Giovanni Fietta

Personal information
- Date of birth: 14 November 1984 (age 40)
- Place of birth: Asolo, Italy
- Height: 1.81 m (5 ft 11+1⁄2 in)
- Position(s): Midfielder

Youth career
- Treviso

Senior career*
- Years: Team / Apps / (Gls)
- 2003–2008: Treviso / 35 / (0)
- 2003–2004: → Ivrea (loan) / 33 / (2)
- 2005–2006: → Pizzighettone (loan) / 19 / (1)
- 2007–2008: → Spezia (loan) / 11 / (0)
- 2008–2013: Cremonese / 109 / (5)
- 2013–2017: Como / 95 / (1)
- 2017–2018: Renate / 17 / (0)
- 2018–2024: Pro Patria / 147 / (3)

= Giovanni Fietta =

Italian professional footballer

Giovanni Fietta (born 14 November 1984) is an Italian former professional footballer who played as a midfielder.

==Club career==
===Treviso===
Born in Asolo, in the Province of Treviso, Veneto, Fietta was a youth product of Treviso Football Club. He won the promotion to Serie B in 2003. However Treviso loaned Fietta back to lower divisions, for Serie C2 club Ivrea. Fietta returned to Treviso in 2004, which he briefly played in 2004–05 Serie B season.
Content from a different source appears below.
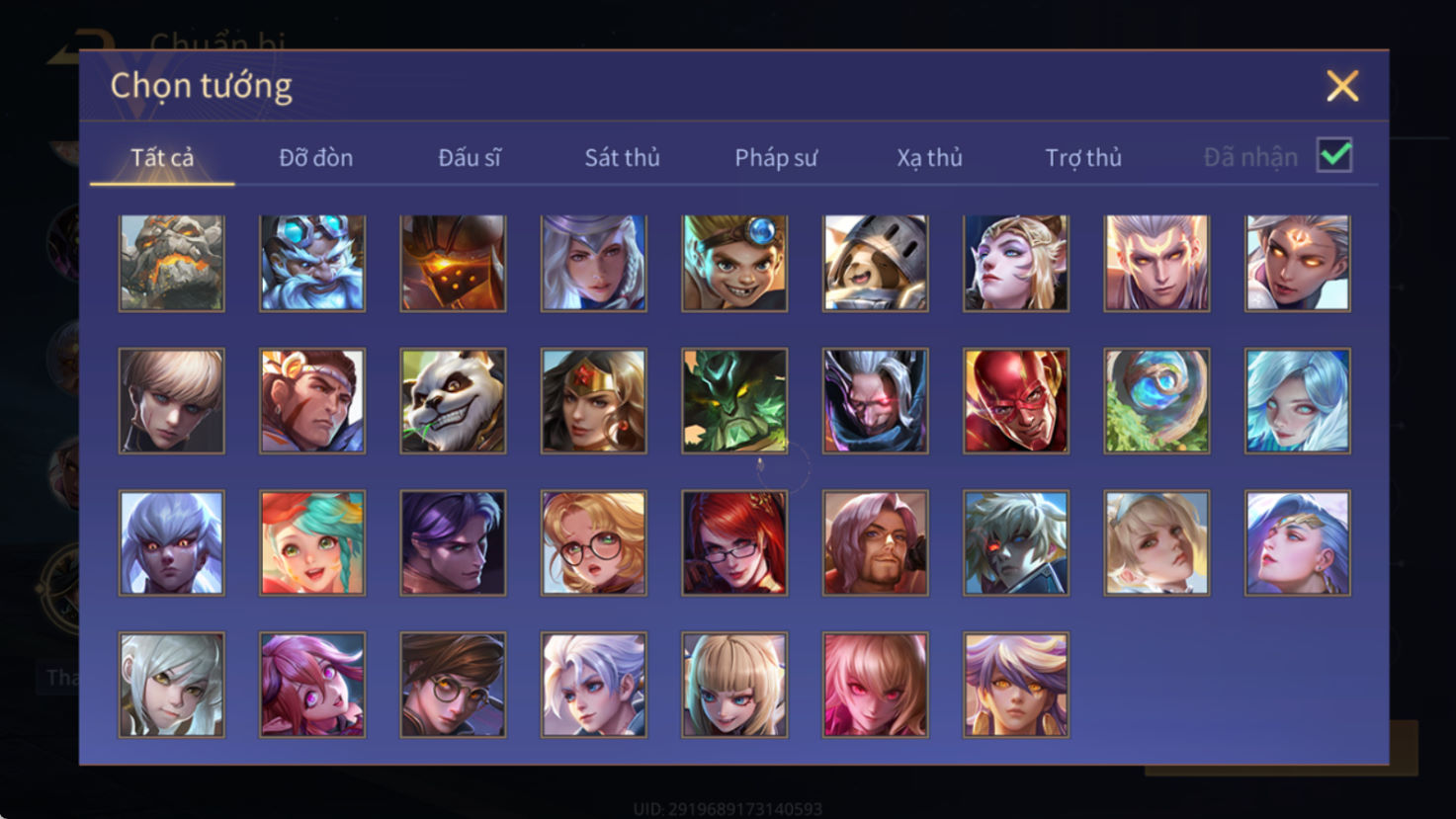The height and width of the screenshot is (819, 1456).
Task: Open the Sát thủ tab
Action: click(622, 157)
In 2005, he left the club again, for Serie C1 club Pizzighettone in co-ownership deal. Treviso also relegated in 2005–06 Serie A season. in June 2006 Pizzighettone purchased Fietta outright for undisclosed fee, however in July 2006 Treviso bought Fietta back for €45,000. That season he made 24 Serie B appearances. In July 2007, Fietta, Marco Zaninelli and Alfonso Camorani were signed by fellow Serie B club Spezia in temporary deal.

===Cremonese===
In January 2008 Fietta was signed by the third division club Cremonese in another co-ownership deal, for €170,000. In June 2009 Treviso bought back Fietta. However, due to the bankruptcy of Treviso, Fietta returned to Cremonese on a free transfer. On 16 July 2012 Fietta signed a new 1-year contract with the Lombard side.

===Como===
On 1 July 2013 Fietta became a free agent. On 3 September 2013 he was signed by the third division club Como in 2-year contract. Como finished as the losing quarter-finalists in the promotion playoffs.

===Pro Patria===
On 10 July 2018, he joined Serie C club Pro Patria.